Thursday, February 10, 2011
Kiss Me Deadly
Film Noir is a term coined by the French to describe a certain set of American movies following the close of World War II. These films reflected the feelings of a people thrust into the Nuclear Age and the Cold War Era, and they were films that contained conflicted and imperfect leads, femme fatales, violence, and bleak outlooks and endings. They were cold films and Kiss Me Deadly, one of the later entries in the genre, is downright frigid. From a book by Mickey Spillane, the film stars Ralph Meeker as Mike Hammer, a sleazy private high who handles divorce cases and manipulates his clients. As the film begins, he is driving along the highway when he almost hits a woman in the middle of the road. He offers her a ride and after some conversation, a stop at a gas station, and a roadblock looking for a woman escaped from an institution (guess who it is?), they are stopped and abducted. After being tortured and the girl having been killed, both Hammer and the girl's corpse are placed back in his car and hurled over a cliff, which he unlikely survives. When he comes to, he launches an investigation into what happened and all the while being warned by ominous foes to back off, it leads him to a mysterious box (referred to as a whatsit) which has nuclear implications and may have inspired Tarantino's similar prop in Pulp Fiction. In many ways. Kiss Me Deadly is a standard detective noir, but in other ways it isn't, such as its previously mentioned nuclear undertones.
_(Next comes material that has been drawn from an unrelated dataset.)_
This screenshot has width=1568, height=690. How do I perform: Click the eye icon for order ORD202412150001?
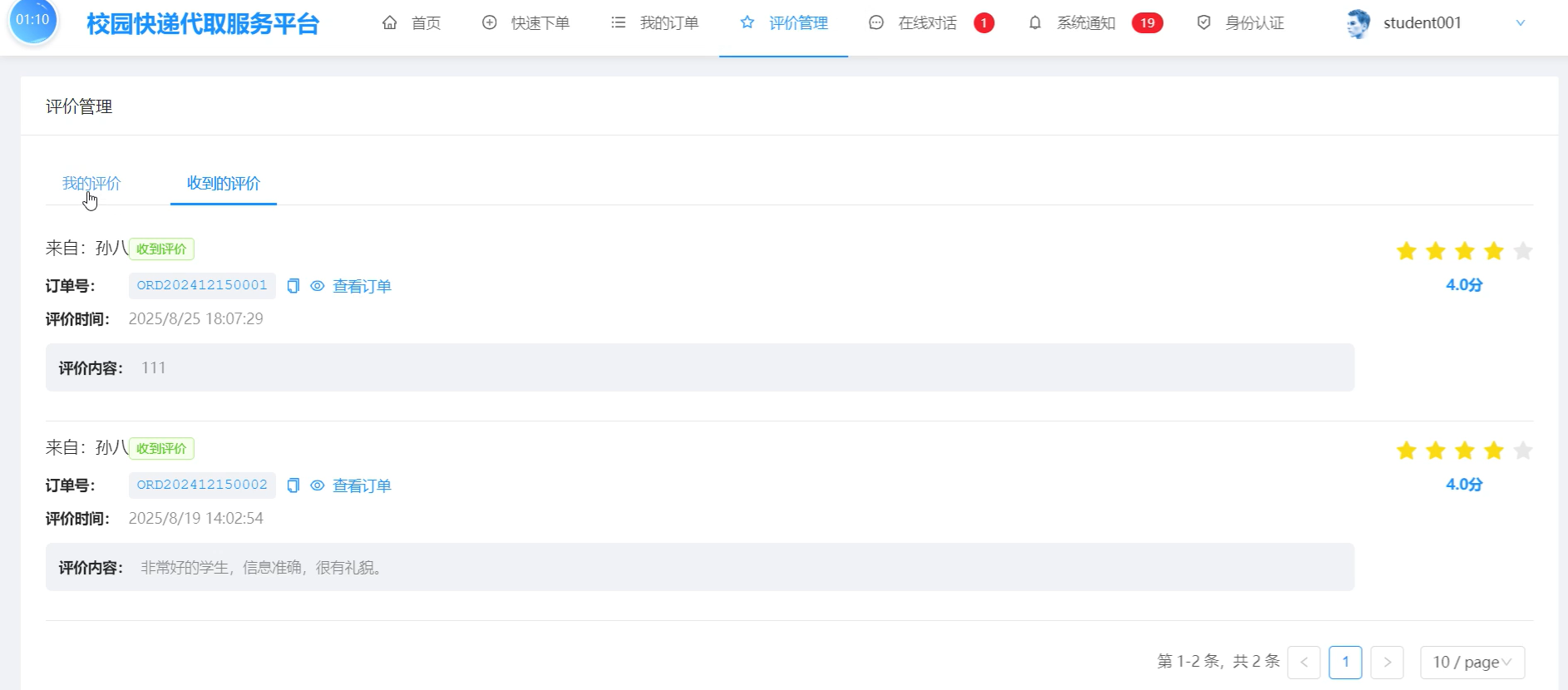[x=318, y=286]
I was surprised how violent and how harsh the dialogue is (Hammer talks to women as if they were dogs), especially for the time it was released. The direction by Robert Aldrich is great and I loved how the camera moved, even if it was ever so slightly. The film moves fast, and the ending is spectacular. Though the film is filled with excess plot which may be unnecessary, this is a dark film worth seeking out.